**Material shown**
# # # # # # #

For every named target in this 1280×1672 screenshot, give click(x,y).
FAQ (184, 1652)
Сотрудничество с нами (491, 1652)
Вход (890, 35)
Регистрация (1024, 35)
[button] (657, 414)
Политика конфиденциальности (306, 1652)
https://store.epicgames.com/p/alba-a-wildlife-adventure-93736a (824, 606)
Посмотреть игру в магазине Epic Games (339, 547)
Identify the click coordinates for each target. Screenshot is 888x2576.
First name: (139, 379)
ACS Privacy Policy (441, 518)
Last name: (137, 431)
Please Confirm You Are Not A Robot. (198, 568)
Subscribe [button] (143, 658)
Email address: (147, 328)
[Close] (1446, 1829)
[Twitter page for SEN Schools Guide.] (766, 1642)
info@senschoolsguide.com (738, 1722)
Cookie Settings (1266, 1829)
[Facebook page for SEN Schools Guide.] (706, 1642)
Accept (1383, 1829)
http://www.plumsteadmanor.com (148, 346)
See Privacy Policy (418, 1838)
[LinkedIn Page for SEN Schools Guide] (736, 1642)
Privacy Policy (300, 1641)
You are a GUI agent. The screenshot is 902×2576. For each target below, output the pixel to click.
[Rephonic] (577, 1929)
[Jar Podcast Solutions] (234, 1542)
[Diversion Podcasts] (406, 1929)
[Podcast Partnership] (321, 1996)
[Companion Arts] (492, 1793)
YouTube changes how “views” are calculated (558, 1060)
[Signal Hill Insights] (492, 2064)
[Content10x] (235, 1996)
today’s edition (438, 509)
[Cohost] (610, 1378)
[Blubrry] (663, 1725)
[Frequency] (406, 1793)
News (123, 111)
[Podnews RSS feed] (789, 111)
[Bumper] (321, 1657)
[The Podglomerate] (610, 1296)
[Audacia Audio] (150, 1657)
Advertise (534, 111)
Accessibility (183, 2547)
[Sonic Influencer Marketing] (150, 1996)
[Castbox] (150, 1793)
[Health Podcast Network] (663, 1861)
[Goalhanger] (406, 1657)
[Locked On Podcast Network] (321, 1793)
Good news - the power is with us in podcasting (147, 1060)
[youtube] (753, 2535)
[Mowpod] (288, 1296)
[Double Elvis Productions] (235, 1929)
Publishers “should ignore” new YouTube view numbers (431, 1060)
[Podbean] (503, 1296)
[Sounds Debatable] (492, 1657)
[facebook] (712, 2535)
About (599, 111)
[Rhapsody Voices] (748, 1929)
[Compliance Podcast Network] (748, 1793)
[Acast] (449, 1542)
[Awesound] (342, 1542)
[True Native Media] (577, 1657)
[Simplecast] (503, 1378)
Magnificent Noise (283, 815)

# # # # # # #

**Task brief**
Please copy the line holding "[Acast] (449, 1542)" and all lines after it to the end of the records, exactly, and nothing else.

**Written solution**
[Acast] (449, 1542)
[Awesound] (342, 1542)
[True Native Media] (577, 1657)
[Simplecast] (503, 1378)
Magnificent Noise (283, 815)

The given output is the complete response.